Survey: US Employers Rethinking Compensation Programs

Survey: US Employers Rethinking Compensation Programs

A new survey released last week by Willis Towers Watson illustrates the key factors driving US companies to reassess and change their compensation practices. In explaining why they were making these changes, employers cited cost, manager feedback, changes in the marketplace, and employee feedback as the most common motivations. WTW’s Getting Compensation Right Survey, conducted in April 2018, surveyed 1,949 employers worldwide, including 374 US employers whose total workforce comprises more than 5.2 million employees.

Among the US employers, nearly half said they were considering or planning on redesigning their annual incentive plans, while more than a third said they were changing criteria for salary increases. This highlights a trend we’ve been seeing over the past few years, in which employers are rethinking the traditional annual raise and opting for more targeted and differentiated increases or bonuses to reward and incentivize performance. Many employers also told WTW that they were refocusing performance management to include future potential and possession of skills needed to drive the business in the future, as well as introducing recognition programs to provide on-the-spot rewards.

## STUDY MATERIAL
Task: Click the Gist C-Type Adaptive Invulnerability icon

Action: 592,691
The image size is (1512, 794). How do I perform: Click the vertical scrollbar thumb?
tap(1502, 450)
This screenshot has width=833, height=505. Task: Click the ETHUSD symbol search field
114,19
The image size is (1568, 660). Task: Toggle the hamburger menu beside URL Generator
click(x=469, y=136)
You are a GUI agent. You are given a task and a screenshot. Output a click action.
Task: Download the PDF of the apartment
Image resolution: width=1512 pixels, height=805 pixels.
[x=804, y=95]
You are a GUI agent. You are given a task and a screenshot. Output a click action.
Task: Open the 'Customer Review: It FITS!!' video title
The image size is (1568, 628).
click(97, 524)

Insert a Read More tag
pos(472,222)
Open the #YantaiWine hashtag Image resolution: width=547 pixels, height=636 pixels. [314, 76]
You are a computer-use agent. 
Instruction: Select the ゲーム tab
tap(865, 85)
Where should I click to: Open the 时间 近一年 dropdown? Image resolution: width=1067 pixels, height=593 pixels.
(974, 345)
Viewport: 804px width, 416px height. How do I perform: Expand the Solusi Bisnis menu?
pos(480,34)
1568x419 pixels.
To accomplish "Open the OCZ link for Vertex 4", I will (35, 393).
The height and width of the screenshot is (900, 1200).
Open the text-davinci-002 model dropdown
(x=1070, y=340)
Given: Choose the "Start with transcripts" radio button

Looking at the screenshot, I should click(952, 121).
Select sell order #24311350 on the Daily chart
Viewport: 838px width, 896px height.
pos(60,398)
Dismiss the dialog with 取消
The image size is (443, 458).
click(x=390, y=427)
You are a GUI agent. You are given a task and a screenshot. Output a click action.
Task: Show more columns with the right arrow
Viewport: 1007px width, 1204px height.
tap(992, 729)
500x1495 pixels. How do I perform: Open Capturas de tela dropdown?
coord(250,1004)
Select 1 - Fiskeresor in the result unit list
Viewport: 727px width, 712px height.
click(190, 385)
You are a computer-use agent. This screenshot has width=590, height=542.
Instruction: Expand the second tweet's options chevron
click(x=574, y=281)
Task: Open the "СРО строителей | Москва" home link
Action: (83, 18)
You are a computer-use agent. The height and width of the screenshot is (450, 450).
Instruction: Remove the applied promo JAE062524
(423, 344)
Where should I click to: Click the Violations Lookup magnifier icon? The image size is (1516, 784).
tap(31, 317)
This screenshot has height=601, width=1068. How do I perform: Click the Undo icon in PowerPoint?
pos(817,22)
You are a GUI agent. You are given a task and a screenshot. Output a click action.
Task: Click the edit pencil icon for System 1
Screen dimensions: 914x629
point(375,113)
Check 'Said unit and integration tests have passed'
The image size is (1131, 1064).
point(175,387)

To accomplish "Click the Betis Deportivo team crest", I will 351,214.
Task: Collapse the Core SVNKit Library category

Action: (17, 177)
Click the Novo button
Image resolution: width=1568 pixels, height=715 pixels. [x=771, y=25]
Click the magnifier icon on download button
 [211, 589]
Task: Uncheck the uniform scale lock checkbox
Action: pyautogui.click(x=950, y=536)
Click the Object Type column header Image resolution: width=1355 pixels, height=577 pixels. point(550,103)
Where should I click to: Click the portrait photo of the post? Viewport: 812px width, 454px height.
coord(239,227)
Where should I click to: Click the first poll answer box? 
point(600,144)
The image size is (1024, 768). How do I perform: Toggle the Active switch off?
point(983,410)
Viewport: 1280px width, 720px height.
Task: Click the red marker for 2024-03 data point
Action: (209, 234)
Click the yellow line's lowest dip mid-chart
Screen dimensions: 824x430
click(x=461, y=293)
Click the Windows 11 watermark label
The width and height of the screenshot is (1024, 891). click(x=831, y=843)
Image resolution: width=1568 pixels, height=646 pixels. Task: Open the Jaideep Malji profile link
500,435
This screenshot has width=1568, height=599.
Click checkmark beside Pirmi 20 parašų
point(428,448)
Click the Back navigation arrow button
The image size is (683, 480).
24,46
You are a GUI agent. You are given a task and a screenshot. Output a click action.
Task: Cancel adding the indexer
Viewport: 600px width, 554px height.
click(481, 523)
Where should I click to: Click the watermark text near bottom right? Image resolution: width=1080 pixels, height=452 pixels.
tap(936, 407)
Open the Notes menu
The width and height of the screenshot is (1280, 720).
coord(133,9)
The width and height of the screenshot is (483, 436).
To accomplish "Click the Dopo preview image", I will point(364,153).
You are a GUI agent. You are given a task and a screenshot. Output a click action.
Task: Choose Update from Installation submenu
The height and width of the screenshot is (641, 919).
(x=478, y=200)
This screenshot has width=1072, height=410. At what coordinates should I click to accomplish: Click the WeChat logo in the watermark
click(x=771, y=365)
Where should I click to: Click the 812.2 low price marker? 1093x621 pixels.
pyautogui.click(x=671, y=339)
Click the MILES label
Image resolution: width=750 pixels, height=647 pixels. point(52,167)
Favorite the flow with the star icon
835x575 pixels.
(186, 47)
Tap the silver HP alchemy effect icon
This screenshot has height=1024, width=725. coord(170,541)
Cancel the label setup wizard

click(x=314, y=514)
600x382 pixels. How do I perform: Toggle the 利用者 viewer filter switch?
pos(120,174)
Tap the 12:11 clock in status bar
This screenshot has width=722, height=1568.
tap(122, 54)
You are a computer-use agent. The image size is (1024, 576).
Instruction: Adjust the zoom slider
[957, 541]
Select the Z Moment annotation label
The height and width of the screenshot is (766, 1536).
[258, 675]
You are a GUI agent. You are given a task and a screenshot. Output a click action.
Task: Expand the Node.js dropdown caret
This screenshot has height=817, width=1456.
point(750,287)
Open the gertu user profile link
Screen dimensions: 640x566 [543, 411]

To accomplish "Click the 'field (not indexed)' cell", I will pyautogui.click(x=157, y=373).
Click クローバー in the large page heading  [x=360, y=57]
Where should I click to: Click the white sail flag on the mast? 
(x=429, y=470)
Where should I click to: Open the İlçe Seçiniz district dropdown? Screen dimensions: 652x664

## TASK REQUIREMENTS
a: According to the compensation survey article above, how many US employers were surveyed?
b: Transcribe the stretch of the compensation survey article from "A new survey" through "5.2 million employees.".
c: Decide whether each statement agrees with the compensation survey article, answering yes or no and quoting the words that settle it.
(i) The survey was conducted in April 2018.
(ii) More than half of the US employers said they were considering or planning to redesign their annual incentive plans.
(iii) Cost was among the motivations employers cited for changing their compensation practices.

## ANSWERS TO THIS EXERCISE
a: 374 US employers

b:
A new survey released last week by Willis Towers Watson illustrates the key factors driving US companies to reassess and change their compensation practices. In explaining why they were making these changes, employers cited cost, manager feedback, changes in the marketplace, and employee feedback as the most common motivations. WTW’s Getting Compensation Right Survey, conducted in April 2018, surveyed 1,949 employers worldwide, including 374 US employers whose total workforce comprises more than 5.2 million employees.

c:
(i) Yes: "conducted in April 2018"
(ii) No: "nearly half said they were considering or planning on redesigning their annual incentive plans"
(iii) Yes: "employers cited cost, manager feedback, changes in the marketplace, and employee feedback as the most common motivations"